8.5.2 Calculate percentage of mitochondrial genes:
We calculate it as the proportion. Unfortunately we can see in our data that the mitochondrial genes are not included in the gene mapping.
We are interested in the genes encoded by the mitochondrial genome. These are named in a particular way. You can explore them in FlyBase and in UCSC
For this we will use a function named grep
that is used to extract elements that contain certain pattern from a vector or list.
#nGene and nUMI are automatically calculated for every object by Seurat. For non-UMI data.
## We calculate the percentage of mitochondrial genes here and store it in percent.mito using the AddMetaData. The % of UMI mapping to MT-genes is a common scRNA-seq QC metric.
#We can explore the genes in each object
rownames(DM.1@assays$RNA)[1:5]
#mitochondrial genes have certain pattern
grep(pattern = "^mt-",x= rownames(DM.1@assays$RNA), value = T) #Here we are taking the data that actually is mitochondrial genes
#We will try with some other names for the mitochondrial genes: http://flybase.org/reports/FBgn0013676 for example
grep("CO",x= rownames(DM.1@assays$RNA), value = T)
grep("co",x= rownames(DM.1@assays$RNA), value = T)
## [1] "128up" "14-3-3epsilon" "14-3-3zeta"
## [4] "140up" "18SrRNA-Psi:CR41602"
## character(0)
## [1] "COQ7" "COX4" "COX5A" "COX5B" "COX6B"
## [6] "COX7A" "COX7C" "COX8" "SCOT" "alphaCOP"
## [11] "betaCOP" "betapCOP" "deltaCOP" "epsilonCOP" "gammaCOP"
## [16] "zetaCOP"
## [1] "Acon" "Acox57D-p" "Glycogenin" "Mco1" "Ncoa6"
## [6] "Orco" "Orcokinin" "Picot" "Scox" "chico"
## [11] "coil" "cold" "colt" "comm" "comt"
## [16] "conu" "cora" "corn" "coro" "cort"
## [21] "corto" "cos" "dco" "disco" "disco-r"
## [26] "eco" "loco" "pico"
#The CO3 is not there, you can try this for all of the mitochondrial genes.
#Anyways, once you have a list this is the way to proceed (we will not do this because we do not have the genes in the annotation):
percent.mito <- grep("^mt-",x= rownames(DM.1@assays$RNA), value = T)
percent.mito <- colSums(DM.1@raw.data[mito.genes, ])/colSums(ALL@raw.data)
DM.1[["percent.mt"]] <- AddMetaData(DM.1, percent.mito, "percent.mito")
#Or this other way
DM.1[["percent.mt"]] <- PercentageFeatureSet(DM.1, pattern = "^mt-")
8.5.3 Removing low quality cells
We will do the same cutoff as the paper: nUMI>700, I added the nGene>100
#How many cells there are?
nrow(DM.1@meta.data)
#Subset in ALL the data sets
DM.1 <- subset(DM.1, subset = nFeature_RNA > 100 & nCount_RNA> 700)
#How many cells are now?
nrow(DM.1@meta.data)
## [1] 907
## [1] 907
8.6 Normalizing the data
Now we want to normalize the data. Remember that in the previous chapter we normalized by library depth to able to compare the different samples. For single cell we do the same but a different way. Seurat uses a global-scaling normalization method “LogNormalize” that normalizes the feature expression measurements for each cell by the total expression (like library depth), multiplies this by a scale factor (this helps to increase the level, as in single cell the gene expression is really low), and log-transforms the result (this helps reduce the variability).

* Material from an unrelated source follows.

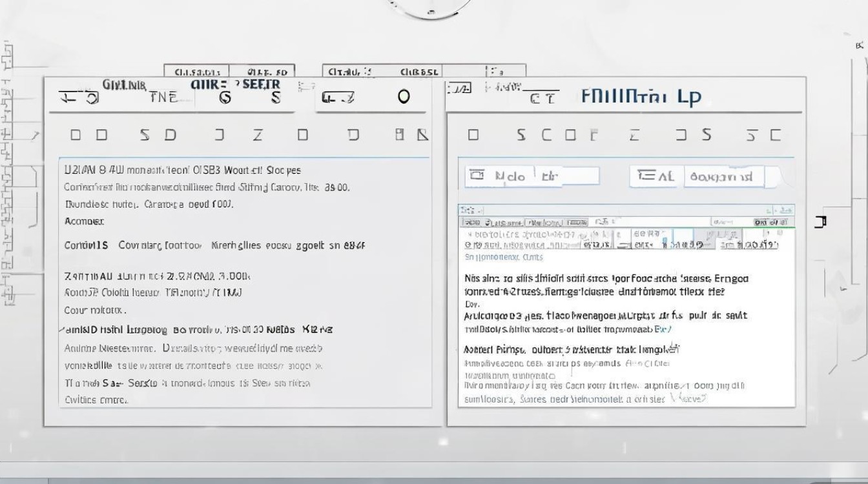The height and width of the screenshot is (484, 868).
Task: Click the F icon in right panel toolbar
Action: [594, 135]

8.7 Detection of variable genes across the single cells
To be able to differentiate once cell from another we need to focus in the genes that are different between cells and not in the ones that are similar. For example, if we want to differentiate two neurons from each other looking at the levels of actin makes no much sense, but looking at the genes that have different levels in these neurons can be indicative of the identity of them.
Seurat calculates highly variable genes and focuses on these for downstream analysis. FindVariableGenes
calculates the average expression and dispersion for each gene. This helps control for the relationship between variability and average expression. Then we decide how many genes to get. The default is 2000.
Please look at the data and try to understand what each axis means.
DM.1 <- FindVariableFeatures(DM.1, selection.method = "vst", nfeatures = 2000,verbose = F)
## Identify the 10 most highly variable genes
top10 <- head(VariableFeatures(DM.1), 10)
## plot variable features with and without labels
plot1 <- VariableFeaturePlot(DM.1)
plot2 <- LabelPoints(plot = plot1, points = top10, repel = TRUE)
plot2
What are the top 10 genes? Make sense that they appear in this data?
8.8 Integrating ALL the samples.
We have more than one replicate. Seurat has recently implemented a new way to integrate different data sets. This imply looking at the similitude between cells after normalization and variable genes. For that they create a set of anchores
between the cells. This is used to integrate replicates, different data types, etc.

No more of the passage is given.